A fellow web development aficionado recently asked me a question I commonly receive concerning web accessibility, so I thought I'd share my thoughts here in hope that others might benefit from my ideas (and hopefully expand upon them). Here's the question:

Is there anything in particular in terms of accessibility or even just coding in general that you find to be the most helpful when using the web?

This is obviously a very broad question and to limit its response to a single blog post probably does not do it justice. However, it is indeed a very simple, honest concern that deserves a simple, honest reply, so I'll try my best to offer my advice here. Of course, you should keep in mind that my suggestions are focused on my own experience in accessibility. My vision and hearing are actually quite good, so I'm not as familiar in accessibility concerning those areas. But I can tell you a lot about how speech recognition works as far as web pages are concerned.
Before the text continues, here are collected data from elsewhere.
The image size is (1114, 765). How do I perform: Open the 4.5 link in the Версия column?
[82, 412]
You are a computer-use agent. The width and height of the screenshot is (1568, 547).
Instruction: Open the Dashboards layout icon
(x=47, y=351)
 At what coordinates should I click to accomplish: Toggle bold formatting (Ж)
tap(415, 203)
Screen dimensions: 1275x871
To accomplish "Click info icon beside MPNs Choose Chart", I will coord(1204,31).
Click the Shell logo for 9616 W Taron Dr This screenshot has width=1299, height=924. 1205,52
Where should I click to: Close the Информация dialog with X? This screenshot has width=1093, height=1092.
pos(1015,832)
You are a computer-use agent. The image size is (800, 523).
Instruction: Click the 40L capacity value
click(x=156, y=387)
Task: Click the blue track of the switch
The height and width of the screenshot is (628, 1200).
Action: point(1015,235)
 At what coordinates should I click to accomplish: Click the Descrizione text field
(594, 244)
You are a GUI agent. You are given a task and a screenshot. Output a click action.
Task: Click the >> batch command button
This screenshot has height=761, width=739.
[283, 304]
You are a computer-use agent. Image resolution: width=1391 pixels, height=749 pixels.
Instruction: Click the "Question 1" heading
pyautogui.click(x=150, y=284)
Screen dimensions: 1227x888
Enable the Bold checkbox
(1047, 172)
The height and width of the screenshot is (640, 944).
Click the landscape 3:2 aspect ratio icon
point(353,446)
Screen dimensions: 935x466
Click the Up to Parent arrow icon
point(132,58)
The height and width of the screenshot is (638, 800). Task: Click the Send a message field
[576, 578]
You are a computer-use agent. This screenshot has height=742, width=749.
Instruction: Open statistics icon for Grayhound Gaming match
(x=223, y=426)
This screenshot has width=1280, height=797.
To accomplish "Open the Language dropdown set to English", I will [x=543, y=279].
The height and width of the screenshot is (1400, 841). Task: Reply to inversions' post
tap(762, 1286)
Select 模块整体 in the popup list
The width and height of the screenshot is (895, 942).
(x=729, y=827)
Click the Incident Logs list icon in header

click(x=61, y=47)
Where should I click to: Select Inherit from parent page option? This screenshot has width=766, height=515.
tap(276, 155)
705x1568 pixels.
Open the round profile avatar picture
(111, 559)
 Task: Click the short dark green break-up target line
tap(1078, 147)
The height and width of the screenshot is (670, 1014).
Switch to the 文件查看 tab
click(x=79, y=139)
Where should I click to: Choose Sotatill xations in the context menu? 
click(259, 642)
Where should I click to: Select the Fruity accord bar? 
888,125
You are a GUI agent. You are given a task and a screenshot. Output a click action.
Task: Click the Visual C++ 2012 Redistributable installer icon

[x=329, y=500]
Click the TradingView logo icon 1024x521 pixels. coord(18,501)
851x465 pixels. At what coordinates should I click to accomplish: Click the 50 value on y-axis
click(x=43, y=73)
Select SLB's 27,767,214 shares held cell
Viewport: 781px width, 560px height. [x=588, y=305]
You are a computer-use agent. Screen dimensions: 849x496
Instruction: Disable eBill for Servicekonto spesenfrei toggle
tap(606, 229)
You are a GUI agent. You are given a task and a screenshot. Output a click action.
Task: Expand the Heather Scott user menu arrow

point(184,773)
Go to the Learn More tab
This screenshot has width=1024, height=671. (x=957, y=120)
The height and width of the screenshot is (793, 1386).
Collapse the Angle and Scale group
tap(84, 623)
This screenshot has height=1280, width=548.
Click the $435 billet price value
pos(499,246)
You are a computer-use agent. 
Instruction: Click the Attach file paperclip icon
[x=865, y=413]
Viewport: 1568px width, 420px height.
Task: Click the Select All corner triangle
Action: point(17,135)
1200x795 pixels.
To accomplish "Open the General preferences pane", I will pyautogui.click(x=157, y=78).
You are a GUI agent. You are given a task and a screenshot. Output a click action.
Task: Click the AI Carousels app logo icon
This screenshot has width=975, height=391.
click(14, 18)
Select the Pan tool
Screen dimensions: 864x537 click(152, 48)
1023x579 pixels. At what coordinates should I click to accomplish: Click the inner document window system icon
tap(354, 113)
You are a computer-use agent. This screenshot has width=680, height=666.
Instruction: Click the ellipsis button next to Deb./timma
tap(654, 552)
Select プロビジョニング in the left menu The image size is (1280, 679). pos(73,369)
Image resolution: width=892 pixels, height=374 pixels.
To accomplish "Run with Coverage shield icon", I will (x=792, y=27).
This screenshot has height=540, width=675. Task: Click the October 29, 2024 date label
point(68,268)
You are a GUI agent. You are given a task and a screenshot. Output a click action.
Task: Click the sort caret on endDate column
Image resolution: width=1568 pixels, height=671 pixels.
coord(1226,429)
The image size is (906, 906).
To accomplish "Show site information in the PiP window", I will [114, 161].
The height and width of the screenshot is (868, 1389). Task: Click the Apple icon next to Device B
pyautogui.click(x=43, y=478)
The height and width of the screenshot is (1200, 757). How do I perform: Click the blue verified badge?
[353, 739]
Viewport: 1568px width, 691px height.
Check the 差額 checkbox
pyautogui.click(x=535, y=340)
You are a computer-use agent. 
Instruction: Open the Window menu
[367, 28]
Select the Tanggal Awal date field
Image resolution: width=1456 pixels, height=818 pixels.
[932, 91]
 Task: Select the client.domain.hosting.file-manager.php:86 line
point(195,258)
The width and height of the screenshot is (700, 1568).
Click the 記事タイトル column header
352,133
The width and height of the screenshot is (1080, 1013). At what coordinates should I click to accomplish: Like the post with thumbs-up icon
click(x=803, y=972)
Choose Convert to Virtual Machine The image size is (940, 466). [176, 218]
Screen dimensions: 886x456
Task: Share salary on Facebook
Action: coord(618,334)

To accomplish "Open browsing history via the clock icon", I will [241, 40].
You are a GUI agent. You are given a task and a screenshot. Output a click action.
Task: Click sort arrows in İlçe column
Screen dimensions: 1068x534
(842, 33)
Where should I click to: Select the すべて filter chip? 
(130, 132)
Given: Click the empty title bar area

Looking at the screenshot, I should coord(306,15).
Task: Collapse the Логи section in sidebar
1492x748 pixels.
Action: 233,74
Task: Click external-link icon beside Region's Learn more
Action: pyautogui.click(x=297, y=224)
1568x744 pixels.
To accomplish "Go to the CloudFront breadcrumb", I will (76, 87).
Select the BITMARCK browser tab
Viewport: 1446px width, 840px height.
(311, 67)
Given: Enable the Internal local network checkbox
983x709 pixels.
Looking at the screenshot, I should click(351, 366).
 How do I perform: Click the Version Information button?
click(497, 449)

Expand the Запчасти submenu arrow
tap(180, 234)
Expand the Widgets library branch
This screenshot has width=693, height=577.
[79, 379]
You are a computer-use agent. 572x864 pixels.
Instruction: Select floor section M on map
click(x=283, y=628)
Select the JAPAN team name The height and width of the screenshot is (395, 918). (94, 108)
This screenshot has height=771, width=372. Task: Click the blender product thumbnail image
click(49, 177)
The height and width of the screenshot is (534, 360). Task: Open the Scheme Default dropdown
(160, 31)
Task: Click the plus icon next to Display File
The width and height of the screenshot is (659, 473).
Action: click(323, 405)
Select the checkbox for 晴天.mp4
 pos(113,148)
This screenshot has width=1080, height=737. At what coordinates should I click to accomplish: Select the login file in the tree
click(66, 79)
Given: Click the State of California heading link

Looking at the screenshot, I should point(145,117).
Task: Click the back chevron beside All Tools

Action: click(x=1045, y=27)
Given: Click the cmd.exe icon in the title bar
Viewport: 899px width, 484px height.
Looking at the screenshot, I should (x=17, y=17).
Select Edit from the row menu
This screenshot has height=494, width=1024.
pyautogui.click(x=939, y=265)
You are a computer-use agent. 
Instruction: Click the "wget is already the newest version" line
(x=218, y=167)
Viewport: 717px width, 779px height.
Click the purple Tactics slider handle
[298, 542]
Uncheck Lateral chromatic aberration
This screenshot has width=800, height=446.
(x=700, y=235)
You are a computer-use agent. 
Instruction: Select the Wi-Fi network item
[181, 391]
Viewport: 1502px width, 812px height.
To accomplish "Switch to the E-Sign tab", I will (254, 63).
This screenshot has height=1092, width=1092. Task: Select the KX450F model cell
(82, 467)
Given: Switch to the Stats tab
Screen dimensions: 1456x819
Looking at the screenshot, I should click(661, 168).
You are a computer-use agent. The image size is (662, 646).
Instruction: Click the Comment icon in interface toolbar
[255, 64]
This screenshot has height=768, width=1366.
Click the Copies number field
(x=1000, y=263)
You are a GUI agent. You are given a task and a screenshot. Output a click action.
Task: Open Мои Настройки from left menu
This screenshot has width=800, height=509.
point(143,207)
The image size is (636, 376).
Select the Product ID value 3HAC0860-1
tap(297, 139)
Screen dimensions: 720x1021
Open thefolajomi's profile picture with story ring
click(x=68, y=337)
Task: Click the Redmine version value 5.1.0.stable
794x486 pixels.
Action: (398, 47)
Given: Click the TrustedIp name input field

I suppose the main suggestion I tend to stress to other web developers about accessibility is to always focus on carefully and completely designing links. Links are, after all, what the web is all about. Always use the a (anchor) element for links, as anchor elements tend to be better supported by things like speech recognition, screen readers, etc. It can be tempting to sometimes utilize other HTML elements with events like onclick to simulate what an anchor element might do, but this route is a surefire way of leading to accessibility problems.

With that thought in mind, it's also a good idea to make sure that all the links on any given web page can be accessed easily by a straightforward command, which is usually the text of each link. Good speech recognition software actually extracts the text from the visible screen so that when you say something, it will try to find the associated anchor element that matches what you say, and it will go there, which makes this an easier task for us web developers than some of us might think. However, there are caveats you need to keep in mind. If there are several links that sound alike, you are given options, generally a numerical list to choose from, instead of going directly to a certain link by voice, which can be a nuisance if there are a number of links that sound alike. This might give you some ideas on what makes a good name for a link, and what might not. So try to be unique when naming each link and, in general, avoid redundancy as much as you can.

Also, for what it's worth, when dealing with graphical links (and certain abbreviated textual links), it has been my experience with Windows Speech Recognition that implementing the title attribute of the anchor element is the most important component for the speech recognizer (at least for WSR). For images, the title attribute does not necessarily have to be identical to the alt attribute of the embedded img (image) element, but it usually makes sense for both to be the same so that the tooltips match whatever the spoken command would be. I'm not sure if this conforms exactly to a specific web accessibility initiative or not, but this process has generally been what I've used in practice. Also, it is best to try to use this title attribute as a simple, non-redundant command that makes sense in the context of what the link does, not necessarily describing exactly what the image is. Just be sure to remember that the link is always more important than the image. Substance before style.

September 29, 2007

Using the On-Screen Keyboard as an Alternative to Typing with a Physical Keyboard

As an individual with a physical disability who touts speech recognition so much, I occasionally get asked how I ever use the computer without having speech recognition available (since I cannot move my arms well enough to operate a standard physical keyboard)? This is a good question, since speech recognition is not one of the most portable tools around. For example, I've never come across a public computer at a library or hotel that was set up with a good microphone and sound card combo, which are necessities for using speech recognition. So, when the necessary hardware is unavailable, that means I have to look for software to simulate it--in this case, the On-Screen Keyboard.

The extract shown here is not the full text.